The Court rejected Amgen's arguments that the Federal Circuit created a "new" standard where enablement depended on the time and effort it would take to make all or substantially all possible embodiments of a given invention. When undisclosed embodiments can be made predictably, even if it takes considerable time, "the cumulative effort needed to make and use every single embodiment of the claimed invention is unproblematic."
However, the combination of "unpredictability of the science" and "a broad functional claim" that encompasses far more than provided in the patent's examples and guidance, leaves persons of skill in the art with "no option but to engage in trial and error using well-established techniques to generate candidate antibodies that would then still need to be tested to ascertain whether they came within the claimed genus." Testing whether an antibody even possesses the claimed functionality was a point the Court reiterated as being consistent with both the Court's and Federal Circuit precedent as weighing against such claims being enabled.

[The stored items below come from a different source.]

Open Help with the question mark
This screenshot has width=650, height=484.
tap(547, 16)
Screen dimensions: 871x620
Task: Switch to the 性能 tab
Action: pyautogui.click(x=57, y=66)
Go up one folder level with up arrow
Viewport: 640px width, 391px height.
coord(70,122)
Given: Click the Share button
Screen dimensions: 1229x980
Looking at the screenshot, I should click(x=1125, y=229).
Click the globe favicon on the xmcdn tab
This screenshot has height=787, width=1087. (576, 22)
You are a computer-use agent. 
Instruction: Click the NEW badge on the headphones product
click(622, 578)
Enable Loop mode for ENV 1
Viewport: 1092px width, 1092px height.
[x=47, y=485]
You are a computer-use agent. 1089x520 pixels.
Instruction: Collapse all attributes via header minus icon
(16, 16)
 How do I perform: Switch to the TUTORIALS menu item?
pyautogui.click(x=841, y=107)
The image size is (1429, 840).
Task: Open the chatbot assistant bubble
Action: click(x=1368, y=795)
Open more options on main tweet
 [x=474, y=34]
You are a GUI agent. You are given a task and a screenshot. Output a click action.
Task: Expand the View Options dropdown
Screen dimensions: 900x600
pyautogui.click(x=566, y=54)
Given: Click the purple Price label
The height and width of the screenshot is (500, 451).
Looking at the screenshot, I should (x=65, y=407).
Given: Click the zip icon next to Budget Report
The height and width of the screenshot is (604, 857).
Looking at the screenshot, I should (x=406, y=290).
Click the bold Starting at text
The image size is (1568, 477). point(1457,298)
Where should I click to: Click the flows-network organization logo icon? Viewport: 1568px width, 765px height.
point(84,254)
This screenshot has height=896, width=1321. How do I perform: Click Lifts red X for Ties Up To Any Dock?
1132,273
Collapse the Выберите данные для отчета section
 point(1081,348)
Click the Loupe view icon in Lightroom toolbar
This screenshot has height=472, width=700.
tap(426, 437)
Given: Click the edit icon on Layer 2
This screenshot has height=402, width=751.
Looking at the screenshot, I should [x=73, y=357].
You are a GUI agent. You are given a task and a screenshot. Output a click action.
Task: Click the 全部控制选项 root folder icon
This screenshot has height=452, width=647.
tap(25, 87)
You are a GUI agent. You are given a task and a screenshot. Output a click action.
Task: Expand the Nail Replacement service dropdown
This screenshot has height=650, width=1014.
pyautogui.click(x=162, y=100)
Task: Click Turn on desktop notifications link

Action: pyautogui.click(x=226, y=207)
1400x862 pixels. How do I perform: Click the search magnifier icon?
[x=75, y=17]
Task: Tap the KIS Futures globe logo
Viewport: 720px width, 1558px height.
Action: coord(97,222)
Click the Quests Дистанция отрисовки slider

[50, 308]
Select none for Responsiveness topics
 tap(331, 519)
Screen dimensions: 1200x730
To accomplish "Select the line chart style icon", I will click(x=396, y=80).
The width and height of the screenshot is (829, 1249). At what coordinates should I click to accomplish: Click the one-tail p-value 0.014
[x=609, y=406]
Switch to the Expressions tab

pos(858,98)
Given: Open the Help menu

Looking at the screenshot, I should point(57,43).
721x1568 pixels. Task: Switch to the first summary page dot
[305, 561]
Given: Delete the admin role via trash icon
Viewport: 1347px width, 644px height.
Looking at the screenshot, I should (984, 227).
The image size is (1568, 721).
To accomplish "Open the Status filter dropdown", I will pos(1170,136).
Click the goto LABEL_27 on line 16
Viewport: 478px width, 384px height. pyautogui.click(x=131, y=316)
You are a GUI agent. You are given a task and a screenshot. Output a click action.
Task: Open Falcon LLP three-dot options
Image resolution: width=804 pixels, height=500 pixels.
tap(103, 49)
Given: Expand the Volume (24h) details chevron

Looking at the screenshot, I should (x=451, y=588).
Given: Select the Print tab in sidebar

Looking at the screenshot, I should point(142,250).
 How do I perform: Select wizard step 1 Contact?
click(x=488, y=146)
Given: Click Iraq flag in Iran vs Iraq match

On public policy grounds, the Court noted at least two risks associated with broad functional claiming. Firstly, granting claims reciting a broad functionally claimed genus to a company that has discovered only a certain species "creates a very real risk that important medical treatments will never reach the market." Secondly, and possibly an "even greater risk" is that a company claiming a broad functional genus would only discover species that are "not efficacious at all." The Court cited the example of Pfizer's PCSK9 antibody that was ultimately discontinued after poor clinical results as a case where such a non-enabled claim would stifle innovation and deprive patients of PCSK9 antibody therapies if broad claims such as those at issue were valid.
Prospective Litigants
This decision is likely to have a considerable impact on both patent enforcement and defense of patents containing functionally claimed broad genus claims, particularly in the life sciences. Patentees with such claims could defend against challenges by emphasizing predictability and common structure found in the claimed genus as well as in any expressly described species. Patentees with related applications still pending could pursue claims reciting additional structure in those applications, e.g., the sequences of the complementarity determining regions for one or both chains of the antibodies. Patentees who do not have related applications pending could consider whether to file a reissue application to pursue such claims.
Patent Prosecution
For patent practitioners, this ruling underscore the importance of thorough and detailed patent specifications that enable the full scope of the claimed invention, particularly when the claims are broad or functional in nature. If a patent claim seeks to cover an entire genus or class of things defined by their function, practitioners must ensure that the specification provides enough information for a skilled person in the art to make and use the full scope of the claimed invention without excessive experimentation. One way to try to achieve this is to provide examples that represent a variety of species. This holds especially true in unpredictable fields. For example, for the present claims, one could provide examples of antibodies that bind one, two, three, four, etc. of the listed amino acids and block binding. The bottom line from this decision is: the broader the claim, the more one must enable.
Summary
While the Sanofi v. Amgen decision does not signal the end of all genus claims, it does reinforce the traditional enablement requirements and emphasizes the critical role of the patent specification in supporting the claims. The ruling sends a clear message that broad, functionally defined claims require a robust disclosure in the specification to meet the enablement standard.